### [Exercise text]
= Beginning of Section =

In terms of low-carbon investments in assets like renewable energy, only two Japanese insurers have invested or committed to invest one per cent of their assets. Christiana Figueres, a former Executive Secretary of the UNFCCC, had issued a challenge for investors to be able to declare an allocation of one per cent of their assets into clean technologies and renewable energy by 2020. One per cent is a modest ask, yet the majority of assessed insurers are not able to rise to it.
This is not the only challenge proved too challenging for the world’s largest insurers. It is now two years since the then U.N. Secretary General Ban Ki-moon urged the insurance industry to address climate issues by doubling sustainable energy investments while decarbonising existing portfolios and supporting the Sustainable Development Goals. The analysis found that only two of the assessed eleven insurers are able to partially claim such achievements, although using loose definitions, with the absolute majority failing on all three of Ban Ki-moon’s challenges.
Pavel Kirjanas, AODP Project Manager at ShareAction and report author, says: “This year, AODP has put the insurance industry in the spotlight. We applaud the leading and innovative approaches taken by the sector’s leaders. Unfortunately, there is no time to celebrate. While the world is being shaken by climate-induced catastrophes, the world’s largest insurers keep pressing the snooze button. U.S. insurance companies seem complacent about portfolios that put us on a disastrous six-degrees pathway.”
Dave Jones, California’s Insurance Commissioner, says: “We look forward to using the information contained in the report as we consider insurance companies’ response to climate risk and as we consider additional regulatory steps to make sure that insurers are considering and addressing climate-related risks.”

= End of Section =

### [Task details]
From the passage on insurers and climate risk, extract the words from "This is not" up to and including "Ban Ki-moon’s challenges.", unchanged.

### [Stored data entries]

= Beginning of Section =

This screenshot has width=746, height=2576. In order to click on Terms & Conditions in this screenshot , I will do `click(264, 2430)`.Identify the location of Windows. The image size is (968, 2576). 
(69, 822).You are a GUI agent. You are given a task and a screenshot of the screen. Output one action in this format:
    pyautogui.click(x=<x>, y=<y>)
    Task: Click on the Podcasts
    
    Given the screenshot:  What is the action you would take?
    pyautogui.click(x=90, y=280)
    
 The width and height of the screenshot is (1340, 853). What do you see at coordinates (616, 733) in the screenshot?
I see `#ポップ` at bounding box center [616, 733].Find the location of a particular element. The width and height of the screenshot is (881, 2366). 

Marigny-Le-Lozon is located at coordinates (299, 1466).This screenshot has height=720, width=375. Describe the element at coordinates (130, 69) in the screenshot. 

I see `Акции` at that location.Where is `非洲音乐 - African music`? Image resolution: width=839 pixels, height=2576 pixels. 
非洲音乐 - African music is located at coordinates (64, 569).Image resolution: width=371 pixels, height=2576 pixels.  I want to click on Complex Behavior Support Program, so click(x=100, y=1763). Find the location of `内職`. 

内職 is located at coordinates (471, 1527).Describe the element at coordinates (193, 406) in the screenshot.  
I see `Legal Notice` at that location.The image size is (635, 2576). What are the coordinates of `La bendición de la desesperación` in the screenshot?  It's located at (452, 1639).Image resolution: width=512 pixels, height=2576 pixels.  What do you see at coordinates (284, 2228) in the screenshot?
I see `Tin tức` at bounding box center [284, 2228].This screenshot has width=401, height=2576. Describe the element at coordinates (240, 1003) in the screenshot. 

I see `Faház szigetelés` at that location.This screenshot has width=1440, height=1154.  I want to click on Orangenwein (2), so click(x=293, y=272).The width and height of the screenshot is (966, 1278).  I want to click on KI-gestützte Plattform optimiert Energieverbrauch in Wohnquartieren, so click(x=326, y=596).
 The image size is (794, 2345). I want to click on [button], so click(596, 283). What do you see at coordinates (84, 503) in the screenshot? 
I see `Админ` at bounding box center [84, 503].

= End of Section =

### [Exercise answer]
This is not the only challenge proved too challenging for the world’s largest insurers. It is now two years since the then U.N. Secretary General Ban Ki-moon urged the insurance industry to address climate issues by doubling sustainable energy investments while decarbonising existing portfolios and supporting the Sustainable Development Goals. The analysis found that only two of the assessed eleven insurers are able to partially claim such achievements, although using loose definitions, with the absolute majority failing on all three of Ban Ki-moon’s challenges.